━━ Entries supplied ━━

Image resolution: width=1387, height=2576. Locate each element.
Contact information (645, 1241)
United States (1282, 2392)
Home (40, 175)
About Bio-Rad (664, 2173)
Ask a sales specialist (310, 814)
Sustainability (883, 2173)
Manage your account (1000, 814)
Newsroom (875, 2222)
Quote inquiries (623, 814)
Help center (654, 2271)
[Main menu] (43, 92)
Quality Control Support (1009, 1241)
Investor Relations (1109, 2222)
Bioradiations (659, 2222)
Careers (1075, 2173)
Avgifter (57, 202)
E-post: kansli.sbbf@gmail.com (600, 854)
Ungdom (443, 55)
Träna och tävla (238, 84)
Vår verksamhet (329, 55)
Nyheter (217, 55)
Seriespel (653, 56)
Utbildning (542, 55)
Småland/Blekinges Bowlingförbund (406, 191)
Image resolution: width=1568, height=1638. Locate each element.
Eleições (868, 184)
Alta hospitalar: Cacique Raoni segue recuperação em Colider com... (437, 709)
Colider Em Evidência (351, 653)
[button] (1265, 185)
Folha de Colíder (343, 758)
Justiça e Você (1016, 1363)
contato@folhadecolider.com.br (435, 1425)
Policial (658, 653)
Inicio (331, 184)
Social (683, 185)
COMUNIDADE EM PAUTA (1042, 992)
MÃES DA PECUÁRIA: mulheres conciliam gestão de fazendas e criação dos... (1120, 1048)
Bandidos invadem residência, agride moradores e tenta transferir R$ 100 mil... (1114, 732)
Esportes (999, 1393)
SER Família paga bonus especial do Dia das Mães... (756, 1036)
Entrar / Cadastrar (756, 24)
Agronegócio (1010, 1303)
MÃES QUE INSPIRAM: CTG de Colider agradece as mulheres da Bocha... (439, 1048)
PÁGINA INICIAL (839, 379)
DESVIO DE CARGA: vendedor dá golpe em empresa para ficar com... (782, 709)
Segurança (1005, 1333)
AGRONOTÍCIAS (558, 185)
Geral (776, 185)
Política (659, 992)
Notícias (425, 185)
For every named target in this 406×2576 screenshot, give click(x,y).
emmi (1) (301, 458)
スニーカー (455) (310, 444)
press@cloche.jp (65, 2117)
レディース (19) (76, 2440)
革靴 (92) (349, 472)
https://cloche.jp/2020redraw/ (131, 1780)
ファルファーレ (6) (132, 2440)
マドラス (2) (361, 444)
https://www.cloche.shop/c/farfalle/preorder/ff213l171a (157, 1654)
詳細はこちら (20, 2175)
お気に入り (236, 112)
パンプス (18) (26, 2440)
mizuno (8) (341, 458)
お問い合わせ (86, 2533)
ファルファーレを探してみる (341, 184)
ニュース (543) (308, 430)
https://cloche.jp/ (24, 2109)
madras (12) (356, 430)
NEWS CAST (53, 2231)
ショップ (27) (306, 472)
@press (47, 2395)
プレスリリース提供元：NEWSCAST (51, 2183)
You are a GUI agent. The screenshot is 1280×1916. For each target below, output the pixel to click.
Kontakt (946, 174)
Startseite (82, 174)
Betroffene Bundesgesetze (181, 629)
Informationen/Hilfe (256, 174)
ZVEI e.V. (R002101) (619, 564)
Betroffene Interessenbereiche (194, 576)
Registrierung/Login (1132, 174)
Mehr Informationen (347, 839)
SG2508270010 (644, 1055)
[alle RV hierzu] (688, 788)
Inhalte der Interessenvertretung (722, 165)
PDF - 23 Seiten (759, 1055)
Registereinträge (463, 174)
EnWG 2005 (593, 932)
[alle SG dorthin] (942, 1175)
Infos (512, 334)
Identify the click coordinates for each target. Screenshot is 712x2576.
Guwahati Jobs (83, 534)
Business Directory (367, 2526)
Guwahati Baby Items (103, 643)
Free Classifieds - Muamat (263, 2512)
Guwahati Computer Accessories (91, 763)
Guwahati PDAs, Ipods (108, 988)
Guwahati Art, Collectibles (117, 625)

━━━

From the records above, copy each line containing the string "target".

§ **Solution**
For every named target in this 406×2576 screenshot, give click(x,y).
You are a GUI agent. The screenshot is 1280×1916. For each target below, output the pixel to click.
Identify the click coordinates for each target. Screenshot is 712x2576.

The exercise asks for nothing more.